Beacon Hill spent much of 2019 dealing with legislative priorities left over from the previous year, while setting up for some major debates to come in 2020. After a slow start, lawmakers were busy towards the end of this year, passing a number of important pieces of legislation that will affect the lives of Massachusetts students, drivers, workers and even smokers.

Many of the major bills member of the House and Senate will take credit for over the holidays were expected to pass before the July 2018 end of the Legislature's formal sessions but ended up being finished just prior to Thanksgiving 2019.

EDUCATION

The most significant policy change was years in the making, an additional $1.5 billion for cities and town school districts over seven years.

Last year's effort to rewrite the funding formula nearly became law in 2018, but the House and Senate failed to settle on a compromise plan for additional funds for English language learners, low income students and the rising costs of employee health care. In 2019, spearheaded by Wellesley Rep. Alice Peisch and Winchester Sen. Jason Lewis, legislative leaders made their major concessions before sending bills to their respective chambers and the end result was a relatively smooth process that lead to a new commitment to the state's K-12 education system.

VAPES

A public health crisis spurred policymakers into action with urgency this year when nicotine vaping was suspected of causing deadly respiratory disease across the country.

Gov. Charlie Baker unilaterally banned all vape sales, something no other state repeated, while lawmakers swiftly passed a new law adding a 75 percent tax to vapes, adding new regulations for their sale and banning all flavored tobacco products.

The flavor ban, a priority of medical groups and public health advocates, including menthol cigarettes and chewing tobacco, products that were exempted from previous crackdowns on flavoring.

LEFTOVERS

Several other new laws from 2019 were expected to receive passage by the General Court the year prior, but were held up.

A law allowing labor unions to recoup some funds spent on behalf of workers who chose not to be part of the union was a top labor priority and reaction to the Supreme Court's decision in the Janus case.

A ban on gay conversion therapy very nearly passed at the eleventh hour last year, but was delayed by a conservative House Republican until time ran out on the Legislature's January-to-August work calendar.

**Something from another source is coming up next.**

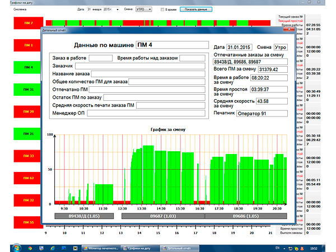
Task: Choose the ПМ 62 machine label
Action: (x=27, y=178)
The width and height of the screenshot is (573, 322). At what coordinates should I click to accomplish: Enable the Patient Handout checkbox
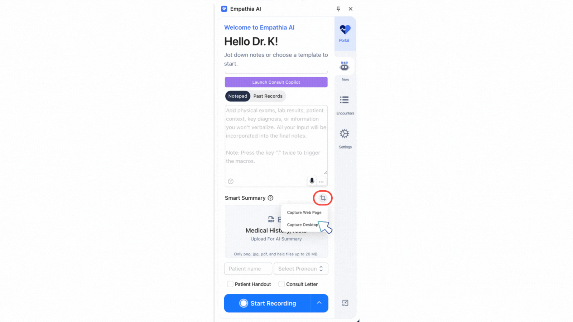[230, 284]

And after years of complaints that the state's texting ban on drivers was unenforceable, the law was changed to bar drivers from holding any electronic device. The distracted driving bill had been hung up over concerns a new stopping power for police would lead to increased racial discimintion. The compromise law will analyse some data about where stops occur and who they happen to, but did not satisfy civil rights groups looking for a more robust study of racism in local policing.

POT AND GAMBLING

In 2019, the number of recreational cannabis dispensaries licensed for business increased more than tenfold, setting up a new tax generating industry for the state under the Cannabis Control Commission. The CCC weighed for further expansion of cannabis sales throughout the year, considering social consumption "cafes," home delivery and access to the industry for populations most affected by years of prohibition.

Casino gambling also expanded in Massachusetts in 2019 with the opening of the Encore casino in Everett. The gaming palace on the Mystic River, along with a slots parlor in Plainridge and smaller MGM casino in Springfield, completes the state's initial plan for establishing a gaming industry. Building a third resort casino in Southeastern Massachusetts is still legally an option that could occupy the gaming Commission in 2020 and beyond.